(Requirement)
Reproduce the text on herders entering Nigeria, word for word, between "Entry into Nigeria" and "those lethal weapons!", inclusive.

(Text excerpt)

....

Entry into Nigeria by foreign terrorists, especially armed Fulani herdsmen, has constituted one the greatest security challenges dogging our nationhood and corporate existence. At a time, high officials of the Muhammadu Buhari-led Government scornfully told Nigerians that foreign herders will not be stopped from entering into Nigeria, notwithstanding the grave dangers posed by this migration. Such officials situated their warped opinions, in the ECOWAS Protocols on Free Movement within the Region and Transhumance. Even recently, the Governor Bauchi State, Bala Mohammed, openly and shamelessly boasted that the Fulani have no respect for national borders and that they can freely, bearing AK47 assault rifles, traverse any country of their choice and ‘defend’ themselves with those lethal weapons!
Such barefaced lies, aimed at encouraging rather than discouraging cross-border criminalities, are not even concordant with the provisions of Decision A/DEC.5/10/98, reached in Abuja by the ECOWAS Heads of State, which culminated in the Transhumance Protocol. For, the Protocol itself has made provisions regulating movement of cows across the sub-Region, some of which include the following:
• All transhumance livestock shall be allowed such free movement, only if “they have the ECOWAS International Transhumance Certificate.” The aims of such Certificate include “to protect the health of local herds” and “to make it possible to inform the host communities of the arrival of transhumance animals” – as per Article 5 of the Protocol.
• The Transhumance Certificate “shall be verified and counter-signed by the competent authorities at the entry and exit points in the host country” – vide Article 6 of the Protocol.
• Herds not covered by this Certificate “shall be placed under quarantine and the costs borne by the owners” – vide Article 9 of the Protocol.

....

(Recorded information)
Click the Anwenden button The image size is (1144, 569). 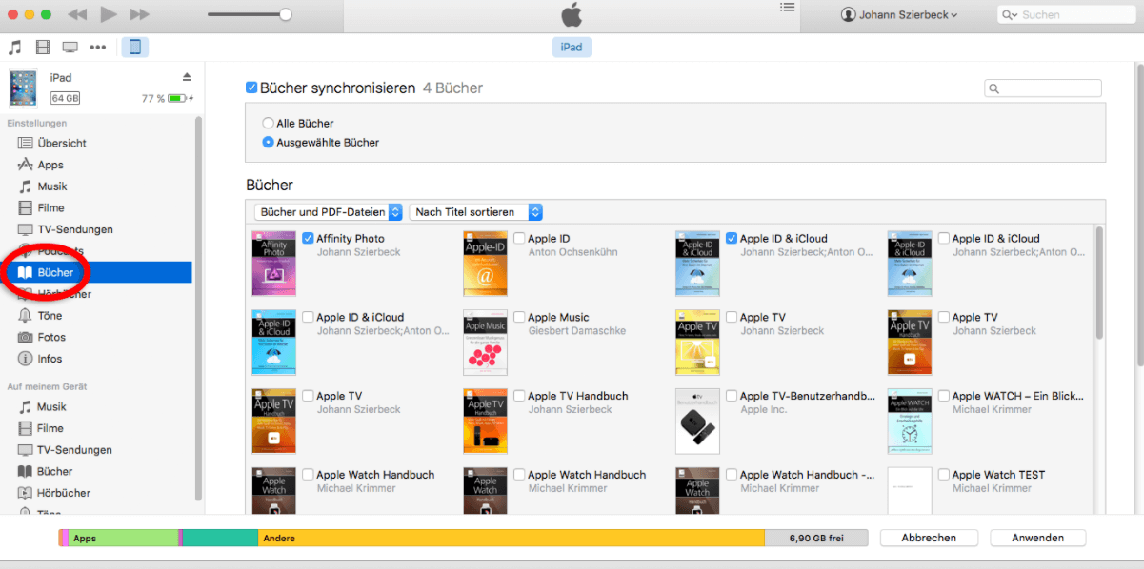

....

(Solution to this task)
Entry into Nigeria by foreign terrorists, especially armed Fulani herdsmen, has constituted one the greatest security challenges dogging our nationhood and corporate existence. At a time, high officials of the Muhammadu Buhari-led Government scornfully told Nigerians that foreign herders will not be stopped from entering into Nigeria, notwithstanding the grave dangers posed by this migration. Such officials situated their warped opinions, in the ECOWAS Protocols on Free Movement within the Region and Transhumance. Even recently, the Governor Bauchi State, Bala Mohammed, openly and shamelessly boasted that the Fulani have no respect for national borders and that they can freely, bearing AK47 assault rifles, traverse any country of their choice and ‘defend’ themselves with those lethal weapons!